El bloqueo de Washington sobre los puertos iraníes ha llevado a la Marina de EE.UU. a incautar o interceptar algunas embarcaciones que viajaban hacia o desde el país. El ejército estadounidense dijo que interceptó al menos dos petroleros que transportaban crudo iraní esta semana, obligándolos a regresar al puerto de Chabahar, en la costa del golfo de Omán.
Trump ha dicho que el bloqueo solo terminará una vez que Irán acepte un acuerdo que ponga fin a la guerra, que ha dejado miles de muertos, ha causado estragos en gran parte de Medio Oriente y ha provocado un aumento en los precios de los combustibles. El crudo Brent cerró por encima de US$100 por barril por primera vez desde que comenzó la frágil tregua el 7 de abril y siguió avanzando el jueves. Subía un 1% hasta US$102,80 a las 8:30 a.m. en Londres.
Las acciones globales cayeron ante la preocupación de que un cierre prolongado del Estrecho impulse la inflación y desacelere el crecimiento económico. La Casa Blanca afirma que el bloqueo está asfixiando las exportaciones de petróleo de Irán. Sostiene que el país está perdiendo US$500 millones diarios, una cifra para la cual no ha presentado evidencia.
“El objetivo es el apalancamiento económico que mantenemos ahora sobre Irán”, dijo Leavitt. “Y el núcleo de eso es este bloqueo naval. Estamos estrangulando su principal fuente de ingresos”. También reiteró la afirmación de Trump de que la demora se debe a divisiones entre los líderes iraníes y pidió una “respuesta unificada”.
El senador estadounidense Lindsey Graham, aliado de Trump, dijo que el bloqueo “podría volverse global pronto”, sugiriendo que Washington comenzará a intentar incautar más barcos cargados de petróleo en todo el mundo. Casi todo el crudo iraní se envía a China.
El presidente de Irán, Masoud Pezeshkian, dijo el miércoles que su país da la bienvenida a las conversaciones, pero que el “bloqueo y las amenazas son los principales obstáculos para negociaciones genuinas”. Algunos buques vinculados a Irán parecen haber atravesado la línea de buques de guerra estadounidenses en el golfo de Omán, fuera del estrecho de Ormuz.
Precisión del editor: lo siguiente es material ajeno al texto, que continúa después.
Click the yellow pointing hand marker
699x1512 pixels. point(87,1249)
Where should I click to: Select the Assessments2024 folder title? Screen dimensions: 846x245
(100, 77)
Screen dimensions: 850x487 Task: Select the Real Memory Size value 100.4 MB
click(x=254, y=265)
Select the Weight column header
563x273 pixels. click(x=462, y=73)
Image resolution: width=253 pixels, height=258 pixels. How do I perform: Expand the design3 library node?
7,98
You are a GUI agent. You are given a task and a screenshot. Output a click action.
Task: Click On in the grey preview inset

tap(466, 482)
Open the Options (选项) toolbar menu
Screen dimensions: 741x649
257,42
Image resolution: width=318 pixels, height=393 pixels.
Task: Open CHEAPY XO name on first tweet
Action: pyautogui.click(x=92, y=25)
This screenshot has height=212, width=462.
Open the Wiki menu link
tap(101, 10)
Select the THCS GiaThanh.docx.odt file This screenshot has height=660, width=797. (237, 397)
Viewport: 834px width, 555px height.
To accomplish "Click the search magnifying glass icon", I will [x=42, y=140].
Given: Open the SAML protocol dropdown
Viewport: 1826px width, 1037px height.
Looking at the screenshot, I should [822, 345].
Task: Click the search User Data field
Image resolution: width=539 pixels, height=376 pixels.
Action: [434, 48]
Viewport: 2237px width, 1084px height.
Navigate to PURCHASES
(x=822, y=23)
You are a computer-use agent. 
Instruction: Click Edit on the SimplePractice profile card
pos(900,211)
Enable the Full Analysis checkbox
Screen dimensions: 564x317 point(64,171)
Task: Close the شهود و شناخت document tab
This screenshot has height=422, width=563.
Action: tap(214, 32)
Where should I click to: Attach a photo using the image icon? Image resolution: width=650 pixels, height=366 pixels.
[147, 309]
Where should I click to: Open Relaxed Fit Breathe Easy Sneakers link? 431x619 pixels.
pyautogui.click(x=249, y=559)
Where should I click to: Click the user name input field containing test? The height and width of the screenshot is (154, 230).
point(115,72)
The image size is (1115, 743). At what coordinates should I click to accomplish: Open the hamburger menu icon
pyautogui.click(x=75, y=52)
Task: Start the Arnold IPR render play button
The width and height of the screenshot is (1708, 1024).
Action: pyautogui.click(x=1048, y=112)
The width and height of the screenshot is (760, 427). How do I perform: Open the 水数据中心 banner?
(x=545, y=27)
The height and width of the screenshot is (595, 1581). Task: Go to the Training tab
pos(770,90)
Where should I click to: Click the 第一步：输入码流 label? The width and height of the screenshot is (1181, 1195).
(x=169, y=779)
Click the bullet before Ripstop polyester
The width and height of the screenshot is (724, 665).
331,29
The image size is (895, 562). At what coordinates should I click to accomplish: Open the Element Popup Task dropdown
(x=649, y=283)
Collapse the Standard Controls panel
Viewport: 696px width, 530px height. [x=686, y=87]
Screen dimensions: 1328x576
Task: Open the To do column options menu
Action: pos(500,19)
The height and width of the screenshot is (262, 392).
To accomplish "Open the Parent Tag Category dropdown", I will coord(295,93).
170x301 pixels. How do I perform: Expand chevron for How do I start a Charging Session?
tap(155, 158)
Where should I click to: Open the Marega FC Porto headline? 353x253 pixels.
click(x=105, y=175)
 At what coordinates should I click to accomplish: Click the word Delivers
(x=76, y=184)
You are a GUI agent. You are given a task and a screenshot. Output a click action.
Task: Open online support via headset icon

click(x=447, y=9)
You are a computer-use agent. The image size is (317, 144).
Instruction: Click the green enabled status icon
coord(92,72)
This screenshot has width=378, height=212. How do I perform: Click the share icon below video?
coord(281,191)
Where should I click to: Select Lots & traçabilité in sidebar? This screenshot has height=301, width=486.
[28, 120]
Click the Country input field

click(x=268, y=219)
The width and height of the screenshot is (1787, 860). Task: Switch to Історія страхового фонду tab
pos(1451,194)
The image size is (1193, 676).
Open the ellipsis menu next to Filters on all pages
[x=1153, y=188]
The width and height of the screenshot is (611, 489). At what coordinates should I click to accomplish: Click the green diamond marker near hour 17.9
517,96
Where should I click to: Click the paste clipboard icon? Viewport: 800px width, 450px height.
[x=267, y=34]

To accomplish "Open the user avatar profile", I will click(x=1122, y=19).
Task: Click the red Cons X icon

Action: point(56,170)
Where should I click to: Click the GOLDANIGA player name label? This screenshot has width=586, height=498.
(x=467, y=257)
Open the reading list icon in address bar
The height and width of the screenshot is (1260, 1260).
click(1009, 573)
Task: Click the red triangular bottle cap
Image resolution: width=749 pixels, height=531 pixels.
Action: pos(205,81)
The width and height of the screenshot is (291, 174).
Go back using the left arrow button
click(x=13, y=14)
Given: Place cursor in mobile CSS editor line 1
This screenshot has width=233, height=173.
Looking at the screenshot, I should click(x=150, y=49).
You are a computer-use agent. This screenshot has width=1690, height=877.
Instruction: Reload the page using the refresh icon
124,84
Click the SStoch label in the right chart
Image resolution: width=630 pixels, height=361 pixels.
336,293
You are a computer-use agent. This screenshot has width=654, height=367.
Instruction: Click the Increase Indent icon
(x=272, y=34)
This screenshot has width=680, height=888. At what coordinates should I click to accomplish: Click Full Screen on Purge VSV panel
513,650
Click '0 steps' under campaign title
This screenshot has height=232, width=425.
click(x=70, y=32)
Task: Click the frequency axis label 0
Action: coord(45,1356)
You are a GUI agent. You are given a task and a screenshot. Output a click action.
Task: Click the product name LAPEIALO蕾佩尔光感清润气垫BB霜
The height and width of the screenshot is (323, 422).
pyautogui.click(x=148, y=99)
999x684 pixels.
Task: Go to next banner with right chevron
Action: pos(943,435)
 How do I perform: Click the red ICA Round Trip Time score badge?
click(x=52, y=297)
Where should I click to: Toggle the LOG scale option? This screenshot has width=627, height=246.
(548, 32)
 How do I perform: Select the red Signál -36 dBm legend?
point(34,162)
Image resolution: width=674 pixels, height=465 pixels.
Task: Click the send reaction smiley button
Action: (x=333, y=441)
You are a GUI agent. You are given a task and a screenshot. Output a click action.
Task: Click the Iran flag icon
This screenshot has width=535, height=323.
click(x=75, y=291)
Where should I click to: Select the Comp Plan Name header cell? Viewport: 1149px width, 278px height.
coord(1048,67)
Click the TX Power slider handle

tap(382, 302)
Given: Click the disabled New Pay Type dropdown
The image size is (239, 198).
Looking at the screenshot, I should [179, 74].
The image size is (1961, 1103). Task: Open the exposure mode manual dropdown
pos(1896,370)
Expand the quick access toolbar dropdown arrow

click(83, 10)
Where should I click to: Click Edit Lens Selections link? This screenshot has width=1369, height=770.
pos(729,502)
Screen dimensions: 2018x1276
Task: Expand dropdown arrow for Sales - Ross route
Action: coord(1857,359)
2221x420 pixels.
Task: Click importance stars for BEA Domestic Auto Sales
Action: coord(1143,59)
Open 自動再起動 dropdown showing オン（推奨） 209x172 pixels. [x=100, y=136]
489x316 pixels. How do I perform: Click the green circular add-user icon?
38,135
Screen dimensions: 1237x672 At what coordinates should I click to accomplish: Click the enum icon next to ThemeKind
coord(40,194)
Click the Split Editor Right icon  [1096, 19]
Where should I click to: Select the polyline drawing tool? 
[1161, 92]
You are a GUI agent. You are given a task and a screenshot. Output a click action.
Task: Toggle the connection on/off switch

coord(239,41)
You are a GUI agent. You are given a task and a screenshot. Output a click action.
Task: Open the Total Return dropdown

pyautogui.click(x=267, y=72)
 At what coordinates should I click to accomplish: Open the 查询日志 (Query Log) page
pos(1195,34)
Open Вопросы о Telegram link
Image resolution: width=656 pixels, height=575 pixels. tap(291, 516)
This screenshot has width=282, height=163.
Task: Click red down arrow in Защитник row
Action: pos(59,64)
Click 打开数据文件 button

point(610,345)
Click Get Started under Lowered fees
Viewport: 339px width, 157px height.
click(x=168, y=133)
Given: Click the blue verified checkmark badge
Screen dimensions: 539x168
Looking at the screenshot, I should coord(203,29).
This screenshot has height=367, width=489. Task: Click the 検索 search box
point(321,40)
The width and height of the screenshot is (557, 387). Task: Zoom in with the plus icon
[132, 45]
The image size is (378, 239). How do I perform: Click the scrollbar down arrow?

Al menos dos petroleros iraníes completamente cargados han salido del golfo Pérsico esta semana, según la firma de inteligencia de datos Vortexa.
El ejército estadounidense, sin embargo, refutó esa versión, señalando que los petroleros Hero II y Hedy fueron interceptados previamente esta semana y ahora están anclados en Chabahar. El buque Dorena ha estado bajo escolta de un destructor de la Marina de EE.UU. en el océano Índico, según una publicación en X. Datos de Vortexa sugieren que al menos 34 petroleros vinculados a Irán han atravesado el estrecho en las últimas semanas.